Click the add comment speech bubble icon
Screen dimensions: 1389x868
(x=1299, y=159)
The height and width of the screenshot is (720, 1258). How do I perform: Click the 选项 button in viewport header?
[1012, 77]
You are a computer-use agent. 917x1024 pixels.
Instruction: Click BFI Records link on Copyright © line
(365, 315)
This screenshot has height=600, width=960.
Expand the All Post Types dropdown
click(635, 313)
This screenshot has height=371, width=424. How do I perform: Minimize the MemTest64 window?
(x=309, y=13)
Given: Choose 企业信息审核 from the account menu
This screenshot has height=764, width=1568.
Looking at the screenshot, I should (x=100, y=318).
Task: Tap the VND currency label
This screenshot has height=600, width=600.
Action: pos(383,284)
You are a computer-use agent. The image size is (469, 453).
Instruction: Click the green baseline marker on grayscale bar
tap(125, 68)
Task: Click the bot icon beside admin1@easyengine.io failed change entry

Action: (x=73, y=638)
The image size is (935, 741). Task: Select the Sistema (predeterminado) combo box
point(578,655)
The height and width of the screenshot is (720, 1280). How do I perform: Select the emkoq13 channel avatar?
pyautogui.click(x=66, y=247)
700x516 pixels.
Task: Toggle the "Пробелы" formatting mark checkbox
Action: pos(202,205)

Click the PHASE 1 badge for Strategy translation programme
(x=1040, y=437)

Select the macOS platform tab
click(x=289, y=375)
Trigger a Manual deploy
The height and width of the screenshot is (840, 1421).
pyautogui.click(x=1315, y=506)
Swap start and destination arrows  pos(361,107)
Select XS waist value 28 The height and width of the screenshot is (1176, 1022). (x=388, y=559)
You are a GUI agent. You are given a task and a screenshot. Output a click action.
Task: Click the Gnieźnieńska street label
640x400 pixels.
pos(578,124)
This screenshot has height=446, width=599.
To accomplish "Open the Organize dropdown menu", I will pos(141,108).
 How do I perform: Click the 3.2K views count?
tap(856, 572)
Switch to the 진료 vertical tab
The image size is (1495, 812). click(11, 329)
::::
• _Exercise task_
Copy out every line of the material above verbatim, keeping each one unchanged.

• _Task solution_
Click the add comment speech bubble icon
Screen dimensions: 1389x868
(x=1299, y=159)
The height and width of the screenshot is (720, 1258). How do I perform: Click the 选项 button in viewport header?
[1012, 77]
You are a computer-use agent. 917x1024 pixels.
Instruction: Click BFI Records link on Copyright © line
(365, 315)
This screenshot has height=600, width=960.
Expand the All Post Types dropdown
click(635, 313)
This screenshot has height=371, width=424. How do I perform: Minimize the MemTest64 window?
(x=309, y=13)
Given: Choose 企业信息审核 from the account menu
This screenshot has height=764, width=1568.
Looking at the screenshot, I should (x=100, y=318).
Task: Tap the VND currency label
This screenshot has height=600, width=600.
Action: pos(383,284)
You are a computer-use agent. The image size is (469, 453).
Instruction: Click the green baseline marker on grayscale bar
tap(125, 68)
Task: Click the bot icon beside admin1@easyengine.io failed change entry

Action: (x=73, y=638)
The image size is (935, 741). Task: Select the Sistema (predeterminado) combo box
point(578,655)
The height and width of the screenshot is (720, 1280). How do I perform: Select the emkoq13 channel avatar?
pyautogui.click(x=66, y=247)
700x516 pixels.
Task: Toggle the "Пробелы" formatting mark checkbox
Action: pos(202,205)

Click the PHASE 1 badge for Strategy translation programme
(x=1040, y=437)

Select the macOS platform tab
click(x=289, y=375)
Trigger a Manual deploy
The height and width of the screenshot is (840, 1421).
pyautogui.click(x=1315, y=506)
Swap start and destination arrows  pos(361,107)
Select XS waist value 28 The height and width of the screenshot is (1176, 1022). (x=388, y=559)
You are a GUI agent. You are given a task and a screenshot. Output a click action.
Task: Click the Gnieźnieńska street label
640x400 pixels.
pos(578,124)
This screenshot has height=446, width=599.
To accomplish "Open the Organize dropdown menu", I will pos(141,108).
 How do I perform: Click the 3.2K views count?
tap(856, 572)
Switch to the 진료 vertical tab
The image size is (1495, 812). click(11, 329)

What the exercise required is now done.